_Page_.
--

Skip to main content

Quickly find tokens (words, phrases, etc) within your data.

Project description

Data Filter

pypi pypi codecov Build Status

Quickly find tokens (words, phrases, etc) within your data.

Data Filter is a lightweight data cleansing framework that can be easily extended to support different data types, structures or processing requirements. It natively supports the following data types:

  • CSV files
  • Text files
  • Text strings

Table of Contents

Requirements

  • Python 3.6+

Installation

To install, simply use pipenv (or pip):

>>> pipenv install datafilter

Basic Usage

Each example below returns a generator that yields parsed data.

CSV

from datafilter import CSV

tokens = ["Lorem", "ipsum", "Volutpat est", "mi sit amet"]
data = CSV("test.csv", tokens=tokens)
print(next(data.results))

Text

from datafilter import Text

text = "Lorem ipsum dolor sit amet, consectetur adipiscing elit"
data = Text(text, tokens=["Lorem"])
print(next(data.results))

Text File

from datafilter import TextFile

data = TextFile("test.txt", tokens=["Lorem", "ipsum"], re_split=r"(?<=\.)")
print(next(data.results))

Features

Data Filter was designed to be highly extensible. Common or useful filters can be easily reused and shared. A few example use cases include:

  • Filters that can handle different data types such as Microsoft Word, Google Docs, etc.
  • Filters that can handle incoming data from external APIs.

Base

Abstract base class that's subclassed by every filter.

Base includes several methods to ensure data is properly normalized, formatted and returned. The results property method is an @abstractmethod to enforce its use in subclasses.

Parameters

tokens

type <list>

A list of strings that will be searched for within a set of data.

translations

type <list>

A list of strings that will be removed during normalization.

Default

['!"#$%&\'()*+,-./:;<=>?@[\\]^_`{|}~', ' \t\n\r\x0b\x0c', '0123456789']

bidirectional

type <bool>

When True, token matching will be bidirectional.

Default

True

Note:

A common obfuscation method is to reverse the offending string or phrase. This helps detect those instances.

caseinsensitive

type <bool>

When True, tokens and data are converted to lowercase during normalization.

Default

True

Methods

results

Abstract method used to return processed results. This is defined within Base subclasses.

--

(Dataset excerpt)
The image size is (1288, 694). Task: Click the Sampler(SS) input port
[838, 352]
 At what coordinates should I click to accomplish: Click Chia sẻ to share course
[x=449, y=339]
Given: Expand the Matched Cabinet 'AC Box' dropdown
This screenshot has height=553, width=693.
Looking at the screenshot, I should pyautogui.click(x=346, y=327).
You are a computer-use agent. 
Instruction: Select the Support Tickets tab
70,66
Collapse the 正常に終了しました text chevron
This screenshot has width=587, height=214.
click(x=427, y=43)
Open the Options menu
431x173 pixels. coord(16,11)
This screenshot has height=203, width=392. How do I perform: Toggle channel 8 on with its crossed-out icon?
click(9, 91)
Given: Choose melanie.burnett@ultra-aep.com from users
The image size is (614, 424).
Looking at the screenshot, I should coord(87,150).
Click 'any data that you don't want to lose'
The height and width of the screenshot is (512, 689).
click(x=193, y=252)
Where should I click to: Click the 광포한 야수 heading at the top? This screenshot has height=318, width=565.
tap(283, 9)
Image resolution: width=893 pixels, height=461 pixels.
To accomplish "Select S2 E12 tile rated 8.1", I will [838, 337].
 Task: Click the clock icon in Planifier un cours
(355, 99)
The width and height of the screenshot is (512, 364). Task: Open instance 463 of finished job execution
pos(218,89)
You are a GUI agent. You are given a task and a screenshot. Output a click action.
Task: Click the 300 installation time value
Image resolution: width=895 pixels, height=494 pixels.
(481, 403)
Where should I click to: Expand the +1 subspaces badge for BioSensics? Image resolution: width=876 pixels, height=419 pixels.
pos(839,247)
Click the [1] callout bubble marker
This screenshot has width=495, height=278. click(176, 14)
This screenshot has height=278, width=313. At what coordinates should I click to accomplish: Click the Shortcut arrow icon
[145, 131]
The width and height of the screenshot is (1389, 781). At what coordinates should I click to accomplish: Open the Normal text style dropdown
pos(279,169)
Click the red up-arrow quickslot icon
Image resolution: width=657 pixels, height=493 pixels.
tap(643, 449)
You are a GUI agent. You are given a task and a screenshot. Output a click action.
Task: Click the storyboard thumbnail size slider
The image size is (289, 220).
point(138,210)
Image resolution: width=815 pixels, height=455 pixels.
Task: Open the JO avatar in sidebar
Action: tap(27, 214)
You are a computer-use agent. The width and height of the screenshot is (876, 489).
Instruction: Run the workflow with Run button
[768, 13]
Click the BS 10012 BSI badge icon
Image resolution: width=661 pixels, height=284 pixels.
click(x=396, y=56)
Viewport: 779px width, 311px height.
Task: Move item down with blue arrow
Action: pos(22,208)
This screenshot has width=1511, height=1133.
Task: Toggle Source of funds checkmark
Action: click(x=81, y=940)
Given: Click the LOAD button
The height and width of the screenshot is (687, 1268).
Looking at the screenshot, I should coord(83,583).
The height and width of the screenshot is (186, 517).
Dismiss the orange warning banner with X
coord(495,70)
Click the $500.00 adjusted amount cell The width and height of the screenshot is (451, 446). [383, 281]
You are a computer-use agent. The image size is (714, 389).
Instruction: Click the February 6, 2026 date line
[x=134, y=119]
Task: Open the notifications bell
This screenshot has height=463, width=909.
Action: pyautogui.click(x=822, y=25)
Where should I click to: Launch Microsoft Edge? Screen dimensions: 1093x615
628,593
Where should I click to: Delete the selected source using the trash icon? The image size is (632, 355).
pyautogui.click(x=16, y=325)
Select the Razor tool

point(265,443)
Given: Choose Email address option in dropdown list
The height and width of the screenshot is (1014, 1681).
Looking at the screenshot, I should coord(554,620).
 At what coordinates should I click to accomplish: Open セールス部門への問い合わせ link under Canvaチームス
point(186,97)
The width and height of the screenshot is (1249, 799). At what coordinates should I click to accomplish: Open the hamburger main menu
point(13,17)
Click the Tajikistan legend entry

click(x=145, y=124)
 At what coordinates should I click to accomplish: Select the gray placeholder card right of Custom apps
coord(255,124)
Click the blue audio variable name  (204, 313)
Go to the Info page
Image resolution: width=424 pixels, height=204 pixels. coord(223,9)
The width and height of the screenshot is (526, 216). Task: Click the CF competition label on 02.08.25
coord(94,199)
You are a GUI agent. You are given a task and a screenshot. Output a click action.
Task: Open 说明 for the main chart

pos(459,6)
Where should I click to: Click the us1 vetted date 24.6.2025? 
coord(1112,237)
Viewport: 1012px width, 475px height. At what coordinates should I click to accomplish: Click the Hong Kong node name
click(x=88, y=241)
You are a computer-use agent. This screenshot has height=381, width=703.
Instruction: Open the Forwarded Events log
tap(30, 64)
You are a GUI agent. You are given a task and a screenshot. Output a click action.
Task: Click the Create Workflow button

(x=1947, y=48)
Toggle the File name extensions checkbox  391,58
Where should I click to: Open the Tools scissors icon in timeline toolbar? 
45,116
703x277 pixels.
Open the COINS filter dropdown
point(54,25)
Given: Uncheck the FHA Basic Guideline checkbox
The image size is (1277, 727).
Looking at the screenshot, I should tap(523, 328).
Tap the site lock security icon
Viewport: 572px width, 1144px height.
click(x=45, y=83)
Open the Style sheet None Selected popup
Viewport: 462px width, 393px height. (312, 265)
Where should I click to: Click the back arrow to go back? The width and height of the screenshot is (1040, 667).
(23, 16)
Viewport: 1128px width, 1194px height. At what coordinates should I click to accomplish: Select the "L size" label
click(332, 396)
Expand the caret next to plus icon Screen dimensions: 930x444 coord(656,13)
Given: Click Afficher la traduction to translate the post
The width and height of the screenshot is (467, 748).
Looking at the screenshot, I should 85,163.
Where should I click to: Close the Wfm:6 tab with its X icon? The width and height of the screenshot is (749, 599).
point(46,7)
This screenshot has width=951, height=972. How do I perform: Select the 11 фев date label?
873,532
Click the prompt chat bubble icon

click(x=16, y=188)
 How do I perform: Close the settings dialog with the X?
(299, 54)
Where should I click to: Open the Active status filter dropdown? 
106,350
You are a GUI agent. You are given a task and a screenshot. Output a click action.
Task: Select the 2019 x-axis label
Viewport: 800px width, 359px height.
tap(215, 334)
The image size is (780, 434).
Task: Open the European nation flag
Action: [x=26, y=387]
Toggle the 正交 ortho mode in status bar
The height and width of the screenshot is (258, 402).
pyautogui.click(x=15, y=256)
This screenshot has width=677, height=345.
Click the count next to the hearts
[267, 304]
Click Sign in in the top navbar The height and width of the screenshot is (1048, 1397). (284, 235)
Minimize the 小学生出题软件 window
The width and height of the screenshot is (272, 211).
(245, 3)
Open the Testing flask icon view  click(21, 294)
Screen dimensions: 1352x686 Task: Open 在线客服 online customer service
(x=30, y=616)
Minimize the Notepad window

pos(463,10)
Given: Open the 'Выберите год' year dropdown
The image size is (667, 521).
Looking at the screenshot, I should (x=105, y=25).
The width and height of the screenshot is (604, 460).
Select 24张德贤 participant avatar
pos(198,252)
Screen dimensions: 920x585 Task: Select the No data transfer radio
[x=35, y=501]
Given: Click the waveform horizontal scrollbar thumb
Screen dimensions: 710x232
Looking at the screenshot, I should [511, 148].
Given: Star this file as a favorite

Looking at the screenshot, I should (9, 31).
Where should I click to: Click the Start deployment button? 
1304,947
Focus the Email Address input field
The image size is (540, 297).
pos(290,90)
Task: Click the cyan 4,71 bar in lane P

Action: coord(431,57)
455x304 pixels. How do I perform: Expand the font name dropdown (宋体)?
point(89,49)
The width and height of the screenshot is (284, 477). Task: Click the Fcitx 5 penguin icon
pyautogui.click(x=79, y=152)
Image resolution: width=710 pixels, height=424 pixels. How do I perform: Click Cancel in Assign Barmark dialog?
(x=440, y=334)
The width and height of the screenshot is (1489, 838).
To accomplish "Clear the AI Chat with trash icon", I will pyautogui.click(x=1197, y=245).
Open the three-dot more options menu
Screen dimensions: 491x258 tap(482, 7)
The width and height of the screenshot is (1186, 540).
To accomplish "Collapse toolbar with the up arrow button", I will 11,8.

--

_Task instructions_.
1. Answer these questions about the Data Filter page:
(a) Which Python version does Data Filter require?
(b) What is the default value of the bidirectional parameter?
(c) When caseinsensitive is True, what happens to tokens and data during normalization?
2. From the Data Filter page, copy out word for word everything from "A list of strings that will be removed" down to "will be bidirectional.".

_Written responses_.
1.
(a) Python 3.6+
(b) True
(c) They are converted to lowercase.

2.
A list of strings that will be removed during normalization.

Default

['!"#$%&\'()*+,-./:;<=>?@[\\]^_`{|}~', ' \t\n\r\x0b\x0c', '0123456789']

bidirectional

type <bool>

When True, token matching will be bidirectional.